La inmunidad no solo es para los altos funcionarios. También incluirá a una cadena de personas que participan en el proceso de compra, tales como funcionarios, contratistas de insumos, médicos, farmacéuticos, enfermeras, organizaciones hospitalarias y, en general, quienes trabajan en el sector salud.
‘Eso incluirá el diseño, desarrollo, prueba o investigación clínica, fabricación, etiquetado, distribución, transporte, almacenamiento, formulación, empacado, comercialización, promoción, venta, compra, donación, dispensación, prescripción, administración, concesión de licencias, comercialización o uso de tales productos para tratamientos médicos para atender la pandemia COVID-19’.
Del mismo modo, los legisladores de Nuevas Ideas (NI) y sus partidos aliados (Gana, PCN y PDC) aprobaron un decreto que permite realizar compras sin cumplir los controles establecidos en la Ley de Adquisiciones y Contrataciones (Lacap) y dispensa de responsabilidades administrativas.
Además, el decreto cierra la posibilidad de que la Fiscalía, controlada por el presidente, continúe con las investigaciones por las compras de emergencia, incluso las realizadas durante el 2020.
La iniciativa fue sometida a votación casi inmediatamente después de haber sido agendada. Es decir, no siguió el proceso de formación de ley que establece un debate previo en una comisión de trabajo de la Asamblea.

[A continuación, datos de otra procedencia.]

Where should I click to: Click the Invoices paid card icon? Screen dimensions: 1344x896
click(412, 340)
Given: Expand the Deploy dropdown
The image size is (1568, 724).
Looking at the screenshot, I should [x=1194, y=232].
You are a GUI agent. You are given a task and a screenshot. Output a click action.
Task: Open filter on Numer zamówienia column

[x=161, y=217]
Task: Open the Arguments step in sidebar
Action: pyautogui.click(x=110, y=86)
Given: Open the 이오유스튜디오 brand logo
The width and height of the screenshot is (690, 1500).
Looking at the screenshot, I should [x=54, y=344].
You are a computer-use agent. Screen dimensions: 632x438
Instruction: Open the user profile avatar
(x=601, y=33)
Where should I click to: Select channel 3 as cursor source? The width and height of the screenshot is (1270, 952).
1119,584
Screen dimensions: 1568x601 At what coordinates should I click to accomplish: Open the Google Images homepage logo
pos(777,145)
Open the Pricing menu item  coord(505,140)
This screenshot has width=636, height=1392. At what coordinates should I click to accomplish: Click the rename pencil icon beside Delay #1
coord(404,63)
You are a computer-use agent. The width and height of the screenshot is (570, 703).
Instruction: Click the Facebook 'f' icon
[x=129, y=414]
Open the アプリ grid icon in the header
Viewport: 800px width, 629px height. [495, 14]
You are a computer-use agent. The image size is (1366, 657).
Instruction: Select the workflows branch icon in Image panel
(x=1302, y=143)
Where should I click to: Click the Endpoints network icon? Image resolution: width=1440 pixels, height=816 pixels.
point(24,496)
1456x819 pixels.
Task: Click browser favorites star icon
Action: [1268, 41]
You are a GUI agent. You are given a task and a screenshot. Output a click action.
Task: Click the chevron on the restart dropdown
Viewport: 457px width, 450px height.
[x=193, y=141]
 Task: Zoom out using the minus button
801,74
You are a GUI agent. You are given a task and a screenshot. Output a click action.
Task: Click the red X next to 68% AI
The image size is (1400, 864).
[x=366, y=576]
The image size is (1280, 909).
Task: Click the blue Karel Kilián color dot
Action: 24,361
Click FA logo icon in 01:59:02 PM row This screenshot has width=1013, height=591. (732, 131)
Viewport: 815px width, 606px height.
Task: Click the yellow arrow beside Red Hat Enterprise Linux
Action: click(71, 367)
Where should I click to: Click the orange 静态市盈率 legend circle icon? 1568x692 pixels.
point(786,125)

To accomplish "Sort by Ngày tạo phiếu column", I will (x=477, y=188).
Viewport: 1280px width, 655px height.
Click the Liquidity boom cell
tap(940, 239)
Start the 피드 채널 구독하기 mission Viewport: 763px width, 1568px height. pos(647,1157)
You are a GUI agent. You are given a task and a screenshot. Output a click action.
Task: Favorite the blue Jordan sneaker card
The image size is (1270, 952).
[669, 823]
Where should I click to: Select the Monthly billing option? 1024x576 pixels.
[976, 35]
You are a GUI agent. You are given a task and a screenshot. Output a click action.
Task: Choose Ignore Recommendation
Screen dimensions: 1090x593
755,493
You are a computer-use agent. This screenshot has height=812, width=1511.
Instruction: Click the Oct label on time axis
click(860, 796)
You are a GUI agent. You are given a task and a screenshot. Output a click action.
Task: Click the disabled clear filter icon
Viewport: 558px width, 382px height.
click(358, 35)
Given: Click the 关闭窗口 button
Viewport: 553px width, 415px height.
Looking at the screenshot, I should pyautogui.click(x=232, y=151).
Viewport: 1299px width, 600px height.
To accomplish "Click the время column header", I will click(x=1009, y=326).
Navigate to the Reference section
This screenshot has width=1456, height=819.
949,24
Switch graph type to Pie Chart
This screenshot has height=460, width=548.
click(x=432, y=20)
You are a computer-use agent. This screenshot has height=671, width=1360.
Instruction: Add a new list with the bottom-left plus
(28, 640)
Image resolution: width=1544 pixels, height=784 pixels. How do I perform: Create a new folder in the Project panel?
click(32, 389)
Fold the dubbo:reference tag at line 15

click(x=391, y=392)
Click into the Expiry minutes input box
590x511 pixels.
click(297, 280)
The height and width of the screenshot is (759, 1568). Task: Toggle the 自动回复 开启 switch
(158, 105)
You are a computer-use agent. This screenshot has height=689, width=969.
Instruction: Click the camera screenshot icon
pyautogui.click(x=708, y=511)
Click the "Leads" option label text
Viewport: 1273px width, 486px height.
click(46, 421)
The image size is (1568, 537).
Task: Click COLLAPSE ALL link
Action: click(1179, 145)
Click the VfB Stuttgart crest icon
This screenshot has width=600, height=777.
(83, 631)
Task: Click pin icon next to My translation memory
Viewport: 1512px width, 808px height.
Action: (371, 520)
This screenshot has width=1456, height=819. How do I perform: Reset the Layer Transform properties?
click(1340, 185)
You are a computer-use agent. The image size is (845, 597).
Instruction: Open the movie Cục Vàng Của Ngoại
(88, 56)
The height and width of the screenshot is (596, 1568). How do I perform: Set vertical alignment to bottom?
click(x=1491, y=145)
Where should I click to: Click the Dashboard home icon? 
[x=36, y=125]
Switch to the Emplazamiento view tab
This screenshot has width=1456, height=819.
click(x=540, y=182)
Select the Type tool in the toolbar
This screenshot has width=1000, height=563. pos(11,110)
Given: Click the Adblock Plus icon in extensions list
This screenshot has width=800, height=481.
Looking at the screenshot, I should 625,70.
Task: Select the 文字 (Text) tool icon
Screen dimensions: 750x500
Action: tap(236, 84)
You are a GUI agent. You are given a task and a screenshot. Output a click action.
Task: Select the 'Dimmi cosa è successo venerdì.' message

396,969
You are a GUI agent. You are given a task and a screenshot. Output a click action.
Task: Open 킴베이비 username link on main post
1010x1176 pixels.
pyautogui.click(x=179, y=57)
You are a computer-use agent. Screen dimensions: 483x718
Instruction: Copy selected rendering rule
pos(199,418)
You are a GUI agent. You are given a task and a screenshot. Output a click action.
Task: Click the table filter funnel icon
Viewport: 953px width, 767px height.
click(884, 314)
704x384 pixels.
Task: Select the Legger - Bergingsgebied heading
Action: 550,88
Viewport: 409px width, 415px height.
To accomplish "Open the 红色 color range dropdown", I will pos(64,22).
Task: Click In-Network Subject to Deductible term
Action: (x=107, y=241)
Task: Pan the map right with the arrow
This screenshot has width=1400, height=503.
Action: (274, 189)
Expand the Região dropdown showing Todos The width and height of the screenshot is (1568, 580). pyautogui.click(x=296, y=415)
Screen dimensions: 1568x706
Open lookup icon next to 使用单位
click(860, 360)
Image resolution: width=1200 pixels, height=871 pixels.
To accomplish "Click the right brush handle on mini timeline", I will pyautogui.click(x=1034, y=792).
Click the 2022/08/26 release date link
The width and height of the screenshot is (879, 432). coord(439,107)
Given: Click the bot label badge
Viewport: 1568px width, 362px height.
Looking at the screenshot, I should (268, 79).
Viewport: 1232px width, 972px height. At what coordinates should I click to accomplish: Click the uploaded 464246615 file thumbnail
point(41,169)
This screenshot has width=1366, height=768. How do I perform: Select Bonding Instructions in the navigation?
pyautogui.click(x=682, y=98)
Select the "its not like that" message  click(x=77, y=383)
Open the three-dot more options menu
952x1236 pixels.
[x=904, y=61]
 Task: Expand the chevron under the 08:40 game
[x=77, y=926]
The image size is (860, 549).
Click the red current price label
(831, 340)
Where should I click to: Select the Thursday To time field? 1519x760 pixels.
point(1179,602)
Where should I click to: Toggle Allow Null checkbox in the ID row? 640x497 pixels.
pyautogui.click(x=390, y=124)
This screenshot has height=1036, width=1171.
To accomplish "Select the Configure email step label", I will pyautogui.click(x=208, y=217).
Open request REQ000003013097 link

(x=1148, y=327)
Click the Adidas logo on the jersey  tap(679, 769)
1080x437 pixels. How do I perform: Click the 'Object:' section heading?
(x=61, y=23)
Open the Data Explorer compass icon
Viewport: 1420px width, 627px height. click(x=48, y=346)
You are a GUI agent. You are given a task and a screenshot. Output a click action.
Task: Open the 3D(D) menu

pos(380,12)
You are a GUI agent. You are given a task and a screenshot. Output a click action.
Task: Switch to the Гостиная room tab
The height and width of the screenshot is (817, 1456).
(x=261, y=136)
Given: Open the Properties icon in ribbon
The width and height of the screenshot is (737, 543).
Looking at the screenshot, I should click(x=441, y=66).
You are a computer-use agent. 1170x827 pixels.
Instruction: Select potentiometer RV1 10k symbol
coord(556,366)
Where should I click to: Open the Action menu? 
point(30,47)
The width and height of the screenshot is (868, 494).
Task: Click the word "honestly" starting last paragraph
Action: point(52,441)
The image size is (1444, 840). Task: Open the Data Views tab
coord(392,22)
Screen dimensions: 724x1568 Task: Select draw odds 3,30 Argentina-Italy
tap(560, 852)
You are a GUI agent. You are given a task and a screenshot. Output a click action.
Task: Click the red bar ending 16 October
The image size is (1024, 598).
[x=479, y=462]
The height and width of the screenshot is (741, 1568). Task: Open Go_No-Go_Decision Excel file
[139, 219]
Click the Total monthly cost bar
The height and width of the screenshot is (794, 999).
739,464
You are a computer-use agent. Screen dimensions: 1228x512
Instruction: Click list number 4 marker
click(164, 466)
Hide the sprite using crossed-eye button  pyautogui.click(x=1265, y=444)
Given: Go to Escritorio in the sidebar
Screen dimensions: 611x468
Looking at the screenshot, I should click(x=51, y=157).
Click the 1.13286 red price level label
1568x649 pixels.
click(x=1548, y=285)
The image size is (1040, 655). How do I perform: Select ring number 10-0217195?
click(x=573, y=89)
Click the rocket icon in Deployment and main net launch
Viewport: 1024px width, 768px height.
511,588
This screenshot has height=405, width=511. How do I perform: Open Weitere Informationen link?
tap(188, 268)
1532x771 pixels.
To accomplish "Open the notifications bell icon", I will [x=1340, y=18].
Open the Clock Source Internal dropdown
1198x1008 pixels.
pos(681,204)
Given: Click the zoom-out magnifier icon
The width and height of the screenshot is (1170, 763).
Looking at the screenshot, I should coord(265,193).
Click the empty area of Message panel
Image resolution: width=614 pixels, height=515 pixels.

En agosto de 2020, el ministro de Salud autorizó la compra de botas de hule por $225,000 para una empresa de su tía y de sus primos; también entregó un contrato por protectores faciales por $750,000 a un socio del ministro de Hacienda, Alejandro Zelaya; un contrato por $250,000 por protectores faciales a una empresa de la familia del entonces presidente del Fonaes, Jorge Aguilar Zarco; y $344,000 a una empresa de la familia del entonces diputado de Arena, Gustavo Escalante.
También estaban bajo investigación de la Fiscalía contratos a proveedores sin experiencia en la fabricación y distribución de equipo e insumos médicos en España, Estados Unidos y China: un contrato de $12 millones a Javi Performance Parts SL, un taller automotriz en Madrid; $5.6 millones distribuidos entre Lasca Design, una tienda de azulejos en Miami, Florida, y Shanghai Beyond Import & Export, una tienda de máquinas expendedoras de dulces, juguetes y condones en China.